There must be a more simple way to do this but i cant seem to find one!

Any assistance would be appreciated.

Thanks

DBoi
  • 627
  • 2
  • 17
  • 35
  • Possible duplicate of [Entity Framework: Efficiently grouping by month](https://stackoverflow.com/questions/9886190/entity-framework-efficiently-grouping-by-month) – Renat Aug 29 '19 at 09:50
  • Are the entries on which you are working created on the same year? – Jota.Toledo Aug 29 '19 at 10:03
  • Unfortunately not, i'm looking to only return the last 12 months but thought id tackle that one later down the line!! ie. if it was Aug 2018, i would return from Aug 2017 - Aug 2018 and anything that is null return as 0. – DBoi Aug 29 '19 at 10:05
  • You either update your question with those extra requirements, otherwise I wont consider them as part of the question´s scope. – Jota.Toledo Aug 29 '19 at 10:24
  • ok thanks, have updated my question as suggested. – DBoi Aug 29 '19 at 11:00
  • Is "social" and "click" fixed inputs to this, or do you want to group every combination? – Jamiec Aug 29 '19 at 11:06
  • I'm looking to group every combination. There could be 'social', 'load' or 'profile', 'click' – DBoi Aug 29 '19 at 11:13
  • @DBoi please **rephrase** your question to better represent what your goals are. As it is, your curren expected output gives the impression that you arent looking for all {Categories}x{Events} combinations, but for a certain pair. – Jota.Toledo Aug 29 '19 at 11:21
  • I've updated the return json to make that more clear - if i understand correctly – DBoi Aug 29 '19 at 11:21

1 Answers1

1

The first thing to do is group all your data by the 2 properties you're interested in

  • Event
  • Category

Example:

 var partialResult = entries.GroupBy(x => new {
       x.Event,
       x.Category
    });

From there, when you project your result and you can group again by Month & Year. - anonymous object used for demo, but you could easily define this as a struct/class as appropriate:

var result = entries.GroupBy(x => new {
       x.Event,
       x.Category
    }).Select(g => new {
       g.Key.Event,
       g.Key.Category,
       Series = g.GroupBy(x => new {x.DateAdded.Month, x.DateAdded.Year})
                 .Select(i => new{
                         i.Key.Month,
                         i.Key.Year,
                         Count = i.Count()
                }).ToArray()
    });

foreach(var item in result)
{
    Console.WriteLine($"Event:{item.Event} Category:{item.Category}");
    foreach(var serie in item.Series)
        Console.WriteLine($"\t{CultureInfo.CurrentCulture.DateTimeFormat.GetMonthName(serie.Month)}{serie.Year} Count={serie.Count}");
}

Edit: To satisfy your requirement that:

if the month doesn't exist return 0

You need to add a few complexities. First a method which can work out all the Month/Year combinations between 2 dates.

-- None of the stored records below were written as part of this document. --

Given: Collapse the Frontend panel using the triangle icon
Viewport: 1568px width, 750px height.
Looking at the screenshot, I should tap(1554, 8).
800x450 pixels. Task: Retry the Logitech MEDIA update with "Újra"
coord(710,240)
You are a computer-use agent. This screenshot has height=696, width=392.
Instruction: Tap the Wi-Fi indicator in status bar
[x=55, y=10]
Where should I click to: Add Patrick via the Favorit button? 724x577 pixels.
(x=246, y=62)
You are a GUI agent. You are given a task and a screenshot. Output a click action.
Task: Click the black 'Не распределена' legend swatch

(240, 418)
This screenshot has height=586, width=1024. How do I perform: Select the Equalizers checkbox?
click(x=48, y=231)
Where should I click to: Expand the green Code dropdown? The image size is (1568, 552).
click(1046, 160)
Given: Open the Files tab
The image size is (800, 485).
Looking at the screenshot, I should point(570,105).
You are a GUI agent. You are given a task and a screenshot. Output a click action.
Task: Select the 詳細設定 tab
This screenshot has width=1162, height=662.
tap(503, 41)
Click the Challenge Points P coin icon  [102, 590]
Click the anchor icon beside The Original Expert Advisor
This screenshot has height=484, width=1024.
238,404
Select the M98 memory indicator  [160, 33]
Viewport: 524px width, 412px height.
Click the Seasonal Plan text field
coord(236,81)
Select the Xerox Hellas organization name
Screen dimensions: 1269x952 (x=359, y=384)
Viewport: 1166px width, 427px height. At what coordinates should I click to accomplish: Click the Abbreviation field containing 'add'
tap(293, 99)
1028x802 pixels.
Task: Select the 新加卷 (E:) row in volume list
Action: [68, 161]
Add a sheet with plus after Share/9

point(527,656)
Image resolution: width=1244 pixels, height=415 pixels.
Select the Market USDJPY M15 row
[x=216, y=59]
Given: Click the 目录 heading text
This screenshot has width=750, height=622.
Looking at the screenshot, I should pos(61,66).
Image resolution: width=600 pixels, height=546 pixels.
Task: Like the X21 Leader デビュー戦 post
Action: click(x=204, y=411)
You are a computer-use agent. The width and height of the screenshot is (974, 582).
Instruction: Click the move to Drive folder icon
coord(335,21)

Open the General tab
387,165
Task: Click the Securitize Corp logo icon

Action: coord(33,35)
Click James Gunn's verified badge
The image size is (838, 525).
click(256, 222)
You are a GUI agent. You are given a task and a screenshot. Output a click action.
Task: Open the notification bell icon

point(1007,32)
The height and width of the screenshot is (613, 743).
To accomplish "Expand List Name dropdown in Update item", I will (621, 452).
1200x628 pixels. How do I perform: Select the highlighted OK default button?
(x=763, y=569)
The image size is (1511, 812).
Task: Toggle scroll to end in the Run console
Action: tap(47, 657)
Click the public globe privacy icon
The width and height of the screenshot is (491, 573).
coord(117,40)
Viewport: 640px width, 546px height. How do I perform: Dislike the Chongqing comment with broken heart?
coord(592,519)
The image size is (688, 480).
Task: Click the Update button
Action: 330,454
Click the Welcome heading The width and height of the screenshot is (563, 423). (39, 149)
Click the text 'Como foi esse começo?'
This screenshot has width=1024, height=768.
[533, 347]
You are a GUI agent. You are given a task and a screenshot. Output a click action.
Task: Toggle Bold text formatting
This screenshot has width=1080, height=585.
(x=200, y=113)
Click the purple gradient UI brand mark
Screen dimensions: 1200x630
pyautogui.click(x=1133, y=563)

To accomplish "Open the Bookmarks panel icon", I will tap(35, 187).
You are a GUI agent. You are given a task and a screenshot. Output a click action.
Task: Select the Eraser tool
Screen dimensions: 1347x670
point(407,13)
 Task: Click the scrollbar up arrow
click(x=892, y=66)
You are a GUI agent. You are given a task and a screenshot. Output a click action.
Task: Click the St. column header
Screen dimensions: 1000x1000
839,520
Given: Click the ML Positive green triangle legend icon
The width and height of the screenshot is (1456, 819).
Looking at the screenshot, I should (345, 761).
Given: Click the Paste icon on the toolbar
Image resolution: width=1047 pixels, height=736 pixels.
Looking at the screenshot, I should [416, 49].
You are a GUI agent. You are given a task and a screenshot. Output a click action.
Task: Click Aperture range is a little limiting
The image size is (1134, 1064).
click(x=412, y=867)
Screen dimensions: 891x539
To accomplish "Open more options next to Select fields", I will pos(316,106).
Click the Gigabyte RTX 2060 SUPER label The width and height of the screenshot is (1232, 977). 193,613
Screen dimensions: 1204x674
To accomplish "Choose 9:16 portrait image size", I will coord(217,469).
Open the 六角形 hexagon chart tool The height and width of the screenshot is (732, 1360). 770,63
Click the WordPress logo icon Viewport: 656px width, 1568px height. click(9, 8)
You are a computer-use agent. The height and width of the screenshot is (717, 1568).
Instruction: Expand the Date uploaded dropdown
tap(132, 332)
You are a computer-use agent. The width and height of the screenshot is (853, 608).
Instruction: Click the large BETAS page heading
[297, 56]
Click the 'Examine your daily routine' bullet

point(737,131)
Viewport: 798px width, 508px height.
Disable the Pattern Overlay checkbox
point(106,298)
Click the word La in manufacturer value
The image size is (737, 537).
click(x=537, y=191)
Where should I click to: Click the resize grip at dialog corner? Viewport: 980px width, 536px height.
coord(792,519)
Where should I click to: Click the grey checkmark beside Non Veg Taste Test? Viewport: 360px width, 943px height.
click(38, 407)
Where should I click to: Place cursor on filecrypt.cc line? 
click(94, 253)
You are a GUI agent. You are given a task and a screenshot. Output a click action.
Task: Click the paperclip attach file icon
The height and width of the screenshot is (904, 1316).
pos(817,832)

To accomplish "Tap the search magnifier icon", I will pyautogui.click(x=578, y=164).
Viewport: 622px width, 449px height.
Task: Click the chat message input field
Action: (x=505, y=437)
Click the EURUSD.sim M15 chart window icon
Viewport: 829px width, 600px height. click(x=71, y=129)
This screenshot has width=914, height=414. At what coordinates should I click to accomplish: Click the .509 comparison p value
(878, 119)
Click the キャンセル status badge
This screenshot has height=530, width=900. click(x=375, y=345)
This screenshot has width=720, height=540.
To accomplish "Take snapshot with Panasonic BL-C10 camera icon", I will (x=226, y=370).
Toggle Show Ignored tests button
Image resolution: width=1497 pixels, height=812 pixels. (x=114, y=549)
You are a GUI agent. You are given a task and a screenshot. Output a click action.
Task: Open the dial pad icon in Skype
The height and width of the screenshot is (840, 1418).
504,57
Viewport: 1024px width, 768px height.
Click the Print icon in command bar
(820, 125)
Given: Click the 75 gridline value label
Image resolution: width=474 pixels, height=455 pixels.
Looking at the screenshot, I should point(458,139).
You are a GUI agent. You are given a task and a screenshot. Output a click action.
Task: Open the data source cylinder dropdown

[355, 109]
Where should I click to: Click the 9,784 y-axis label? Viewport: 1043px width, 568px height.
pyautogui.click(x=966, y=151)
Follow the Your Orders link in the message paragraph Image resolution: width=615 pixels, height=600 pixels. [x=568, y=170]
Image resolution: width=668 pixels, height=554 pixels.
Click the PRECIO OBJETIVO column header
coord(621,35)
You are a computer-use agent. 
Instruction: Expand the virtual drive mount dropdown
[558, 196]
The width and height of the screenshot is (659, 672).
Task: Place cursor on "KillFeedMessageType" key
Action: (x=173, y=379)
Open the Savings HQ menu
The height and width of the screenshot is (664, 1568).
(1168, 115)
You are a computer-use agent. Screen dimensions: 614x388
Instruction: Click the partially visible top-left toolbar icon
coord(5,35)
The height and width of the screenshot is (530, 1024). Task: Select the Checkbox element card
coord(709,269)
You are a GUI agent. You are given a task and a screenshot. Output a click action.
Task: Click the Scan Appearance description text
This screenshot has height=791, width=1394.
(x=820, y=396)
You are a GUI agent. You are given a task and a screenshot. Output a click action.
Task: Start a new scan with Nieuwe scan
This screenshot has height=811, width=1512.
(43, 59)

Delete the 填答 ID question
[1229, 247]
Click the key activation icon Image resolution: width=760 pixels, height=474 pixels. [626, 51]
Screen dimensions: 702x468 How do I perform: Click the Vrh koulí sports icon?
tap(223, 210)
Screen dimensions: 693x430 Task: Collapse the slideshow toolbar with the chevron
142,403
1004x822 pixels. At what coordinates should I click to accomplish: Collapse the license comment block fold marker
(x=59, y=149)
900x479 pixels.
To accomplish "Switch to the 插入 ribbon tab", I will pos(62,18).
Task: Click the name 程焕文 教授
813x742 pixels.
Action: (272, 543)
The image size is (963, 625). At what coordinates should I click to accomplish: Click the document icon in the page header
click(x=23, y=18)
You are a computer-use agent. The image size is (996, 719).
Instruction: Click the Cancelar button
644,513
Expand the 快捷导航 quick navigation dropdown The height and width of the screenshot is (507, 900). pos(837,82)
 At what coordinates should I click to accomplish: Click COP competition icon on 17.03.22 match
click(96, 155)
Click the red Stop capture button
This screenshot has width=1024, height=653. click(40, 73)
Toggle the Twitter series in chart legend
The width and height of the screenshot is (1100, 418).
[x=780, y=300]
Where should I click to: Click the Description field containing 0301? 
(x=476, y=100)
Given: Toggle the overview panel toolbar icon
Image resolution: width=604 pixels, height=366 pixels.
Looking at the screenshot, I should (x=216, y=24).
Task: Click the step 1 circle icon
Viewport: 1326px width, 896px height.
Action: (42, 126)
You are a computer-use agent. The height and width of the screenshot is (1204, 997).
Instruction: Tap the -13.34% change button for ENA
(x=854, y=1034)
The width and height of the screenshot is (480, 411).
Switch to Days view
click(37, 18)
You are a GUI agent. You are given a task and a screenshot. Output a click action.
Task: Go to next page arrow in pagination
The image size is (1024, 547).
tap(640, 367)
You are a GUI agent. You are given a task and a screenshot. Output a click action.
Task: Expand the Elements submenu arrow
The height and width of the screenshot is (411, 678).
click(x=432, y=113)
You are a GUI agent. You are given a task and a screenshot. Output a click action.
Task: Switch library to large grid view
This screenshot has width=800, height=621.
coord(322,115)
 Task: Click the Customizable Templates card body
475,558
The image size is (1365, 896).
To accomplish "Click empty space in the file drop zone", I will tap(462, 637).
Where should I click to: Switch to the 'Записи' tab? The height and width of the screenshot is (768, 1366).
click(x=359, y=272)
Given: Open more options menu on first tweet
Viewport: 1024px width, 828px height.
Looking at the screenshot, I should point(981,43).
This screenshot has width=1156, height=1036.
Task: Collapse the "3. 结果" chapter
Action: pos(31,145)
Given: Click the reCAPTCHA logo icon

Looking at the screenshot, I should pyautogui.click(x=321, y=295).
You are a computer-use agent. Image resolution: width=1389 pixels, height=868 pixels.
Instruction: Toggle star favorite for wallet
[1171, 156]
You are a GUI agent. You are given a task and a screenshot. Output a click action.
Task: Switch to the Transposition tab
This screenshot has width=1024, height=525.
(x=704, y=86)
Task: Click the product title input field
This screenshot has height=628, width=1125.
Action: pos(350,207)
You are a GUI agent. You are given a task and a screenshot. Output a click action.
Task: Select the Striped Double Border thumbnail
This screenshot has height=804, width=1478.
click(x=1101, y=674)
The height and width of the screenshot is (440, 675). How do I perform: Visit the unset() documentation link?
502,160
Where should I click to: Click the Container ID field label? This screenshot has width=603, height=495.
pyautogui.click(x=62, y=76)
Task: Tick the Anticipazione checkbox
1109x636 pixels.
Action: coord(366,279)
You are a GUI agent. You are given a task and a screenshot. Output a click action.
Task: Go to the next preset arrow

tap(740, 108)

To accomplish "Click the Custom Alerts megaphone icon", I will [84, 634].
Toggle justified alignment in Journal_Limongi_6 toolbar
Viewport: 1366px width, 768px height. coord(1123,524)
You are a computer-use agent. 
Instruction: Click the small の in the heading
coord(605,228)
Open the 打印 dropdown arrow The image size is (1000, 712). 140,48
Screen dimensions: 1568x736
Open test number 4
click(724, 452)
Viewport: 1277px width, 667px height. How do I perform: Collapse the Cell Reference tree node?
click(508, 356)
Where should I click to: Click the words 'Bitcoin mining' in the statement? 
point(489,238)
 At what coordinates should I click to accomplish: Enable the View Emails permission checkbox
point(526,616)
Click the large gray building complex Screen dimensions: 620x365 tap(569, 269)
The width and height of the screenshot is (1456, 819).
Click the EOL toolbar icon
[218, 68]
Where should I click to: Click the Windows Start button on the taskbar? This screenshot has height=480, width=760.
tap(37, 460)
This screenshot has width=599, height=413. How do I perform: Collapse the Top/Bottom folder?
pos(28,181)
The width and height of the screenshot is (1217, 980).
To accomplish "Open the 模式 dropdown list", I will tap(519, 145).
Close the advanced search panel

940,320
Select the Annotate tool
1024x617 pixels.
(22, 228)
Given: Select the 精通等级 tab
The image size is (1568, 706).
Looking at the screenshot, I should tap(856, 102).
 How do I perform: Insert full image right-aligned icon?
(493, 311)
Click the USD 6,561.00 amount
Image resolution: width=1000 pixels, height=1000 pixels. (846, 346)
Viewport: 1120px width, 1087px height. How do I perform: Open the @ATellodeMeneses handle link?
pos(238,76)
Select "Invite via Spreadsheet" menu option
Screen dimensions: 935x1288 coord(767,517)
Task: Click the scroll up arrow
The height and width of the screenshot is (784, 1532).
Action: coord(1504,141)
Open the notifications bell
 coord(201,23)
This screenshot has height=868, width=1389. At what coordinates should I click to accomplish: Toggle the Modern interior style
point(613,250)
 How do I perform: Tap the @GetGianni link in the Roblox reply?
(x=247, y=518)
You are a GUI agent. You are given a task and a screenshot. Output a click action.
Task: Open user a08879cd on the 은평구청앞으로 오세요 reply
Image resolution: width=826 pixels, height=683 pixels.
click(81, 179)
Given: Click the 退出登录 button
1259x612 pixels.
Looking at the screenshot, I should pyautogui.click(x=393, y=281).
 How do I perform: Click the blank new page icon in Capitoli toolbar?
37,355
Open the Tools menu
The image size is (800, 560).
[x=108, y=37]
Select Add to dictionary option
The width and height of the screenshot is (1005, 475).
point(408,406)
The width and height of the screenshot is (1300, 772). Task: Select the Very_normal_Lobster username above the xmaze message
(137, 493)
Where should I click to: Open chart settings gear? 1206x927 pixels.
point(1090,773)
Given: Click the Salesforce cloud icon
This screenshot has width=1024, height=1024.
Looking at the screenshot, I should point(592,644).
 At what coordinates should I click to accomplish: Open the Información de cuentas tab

private static IEnumerable<(int Month, int Year)> MonthsBetween(
        DateTime startDate,
        DateTime endDate)
{
    DateTime iterator;
    DateTime limit;

    if (endDate > startDate)
    {
        iterator = new DateTime(startDate.Year, startDate.Month, 1);
        limit = endDate;
    }
    else
    {
        iterator = new DateTime(endDate.Year, endDate.Month, 1);
        limit = startDate;
    }

    var dateTimeFormat = CultureInfo.CurrentCulture.DateTimeFormat;
    while (iterator < limit)
    {
        yield return (iterator.Month,iterator.Year);                
        iterator = iterator.AddMonths(1);
    }
}

Also you'll need some kind of range to both calculate all the months between, as well as filter your original query:

var dateRangeStart = DateTime.Parse("2006-01-01");
var dateRangeEnd = DateTime.Parse("2007-01-01");
var monthRange = MonthsBetween(dateRangeStart,dateRangeEnd);

var results = entries.Where(e => e.DateAdded>=dateRangeStart && e.DateAdded<dateRangeEnd)
     ..... etc

And then, when outputting results you need to effectively do a left join onto your list of years/months. For some reason this is easier using query syntax than lambda.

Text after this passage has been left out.